*Exercise:*
What you should write out is every line from the one containing "Star this GoogleTranslate" to the end of the data, exactly and with nothing else.

BEGIN Supplied data

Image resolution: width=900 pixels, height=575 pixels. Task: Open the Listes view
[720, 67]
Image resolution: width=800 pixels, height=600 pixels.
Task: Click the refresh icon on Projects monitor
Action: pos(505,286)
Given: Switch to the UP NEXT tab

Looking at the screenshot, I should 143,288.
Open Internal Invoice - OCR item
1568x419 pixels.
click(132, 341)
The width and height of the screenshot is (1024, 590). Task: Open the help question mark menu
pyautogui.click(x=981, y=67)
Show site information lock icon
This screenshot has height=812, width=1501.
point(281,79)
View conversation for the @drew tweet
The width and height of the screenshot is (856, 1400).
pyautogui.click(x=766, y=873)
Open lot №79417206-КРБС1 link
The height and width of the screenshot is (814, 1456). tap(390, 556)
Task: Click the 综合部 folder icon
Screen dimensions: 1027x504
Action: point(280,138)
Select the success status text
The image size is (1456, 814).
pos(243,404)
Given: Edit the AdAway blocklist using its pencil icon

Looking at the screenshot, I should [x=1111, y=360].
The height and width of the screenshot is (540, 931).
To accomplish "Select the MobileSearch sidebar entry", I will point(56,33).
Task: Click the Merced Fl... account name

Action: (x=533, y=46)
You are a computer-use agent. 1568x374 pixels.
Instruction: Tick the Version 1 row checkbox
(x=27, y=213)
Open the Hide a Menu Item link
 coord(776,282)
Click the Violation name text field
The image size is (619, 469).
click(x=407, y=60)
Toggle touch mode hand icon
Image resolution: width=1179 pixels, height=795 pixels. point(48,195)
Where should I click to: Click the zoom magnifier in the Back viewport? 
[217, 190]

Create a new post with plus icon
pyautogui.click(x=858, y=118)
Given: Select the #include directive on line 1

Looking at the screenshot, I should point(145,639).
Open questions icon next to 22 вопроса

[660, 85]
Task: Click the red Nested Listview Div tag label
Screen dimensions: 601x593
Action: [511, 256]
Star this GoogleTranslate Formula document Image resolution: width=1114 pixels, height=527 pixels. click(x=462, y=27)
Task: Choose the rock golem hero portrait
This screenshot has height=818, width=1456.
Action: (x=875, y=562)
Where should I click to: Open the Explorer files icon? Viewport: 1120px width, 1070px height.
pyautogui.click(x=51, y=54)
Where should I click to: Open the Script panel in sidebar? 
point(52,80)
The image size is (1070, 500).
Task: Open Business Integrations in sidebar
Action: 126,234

END Supplied data

*Answer to this exercise:*
Star this GoogleTranslate Formula document Image resolution: width=1114 pixels, height=527 pixels. click(x=462, y=27)
Task: Choose the rock golem hero portrait
This screenshot has height=818, width=1456.
Action: (x=875, y=562)
Where should I click to: Open the Explorer files icon? Viewport: 1120px width, 1070px height.
pyautogui.click(x=51, y=54)
Where should I click to: Open the Script panel in sidebar? 
point(52,80)
The image size is (1070, 500).
Task: Open Business Integrations in sidebar
Action: 126,234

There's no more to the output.